Lo miré con atención, sin estar dispuesta a responder.

Sonrió.

—Es que no es mi hermano de sangre, sino del corazón. Es el hijo de mi niñera. Crecimos juntos, pero yo soy mayor, como es evidente. Me hice cargo de él.

Asentí.

—¿No se ha casado?

—Si esta conversación va a hacerse tan larga, será mejor que tomemos asiento.

—Mejor será que lo deje dormir…

—Ya sabe que no duermo a estas horas.

Me señaló un banquito bajo y muy bien acolchado que se apoyaba contra los pies de su cama. Movió la silla de su escritorio para sentarse frente a mí. Se recostó sobre la silla, estiró las piernas y miró hacia el vacío. Comenzó a jugar con los dedos de sus manos, apretándose los pulgares.

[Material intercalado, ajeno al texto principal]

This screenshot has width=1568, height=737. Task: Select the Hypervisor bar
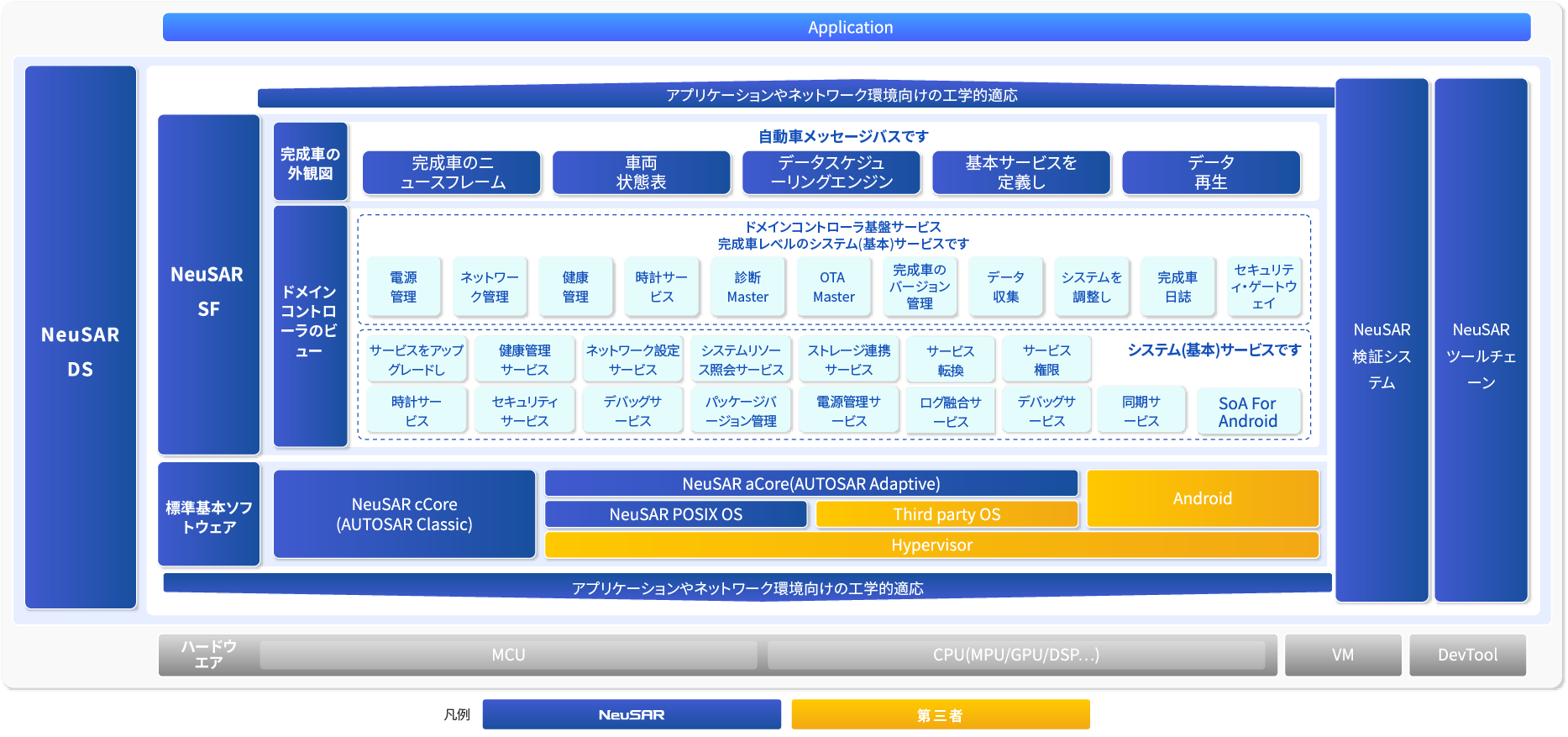(931, 545)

—No, no me he casado. La soledad ya se ha vuelto parte de mi vida.

—¿Le gusta?

—No lo sé. No recuerdo otro estado desde que murió mi niñera.

Guardé silencio.

—Mi hermana probablemente ya esté casada —le dije, intentando llevar la conversación por derroteros no más felices, pero sí menos intensos para él.

—Así es —añadió él—. Y usted no puede hacer nada; es su decisión.

—Mis padres renegarán mucho de ella.

—Creo que tiene derecho a elegir.

—Pues las mujeres, en general, no solemos tener muchos derechos.

—Deberían exigirlos.

Sus palabras me impresionaron, no sé si por su tono, por su convicción o por su mismo fondo. ¿Tenía derecho a hacer lo que iba a hacer?

—¿Cree usted que hago mal en intentar interrumpir esa boda? —le pregunté, deseando saber su respuesta sincera.

—Sí. Si fuera usted la ardorosa enamorada, quizás lo vería de modo diferente.

—Pero tiene un deber para con su familia.

—El hombre nace libre, y libre debería ser hasta la tumba, que no es sino otra forma de libertad. Tal deber no existe, más allá que el del mismo bien para con nosotros y los otros. La búsqueda de nuestro destino y nuestra felicidad, así como la de alcanzar nuestro mayor desarrollo, es nuestro único deber.

Suspiré.

—Le insisto en que imagine que la enamorada es usted. ¿Le gustaría que su hermana llegara a arruinarle su plan solo porque está mucho más convencida del “deber” para con su familia?

Imaginé la desazón de Dora al ser interrumpida por mi presencia en el momento de aceptar a su prometido.

—No lo sé; no sé cómo se siente eso del amor. Igualmente, ya he renunciado a la idea de encontrar marido. Veintiséis años son demasiados en el mundo en que yo vivo.

—Pues muévase con cuidado, no vaya a ser que la seduzca algún jovencito cazafortunas.

Me miró divertido. Los ojos le brillaban más. ¿Velas?, ¿antorchas?, ¿fuegos sagrados? ¿Qué eran esos ojos?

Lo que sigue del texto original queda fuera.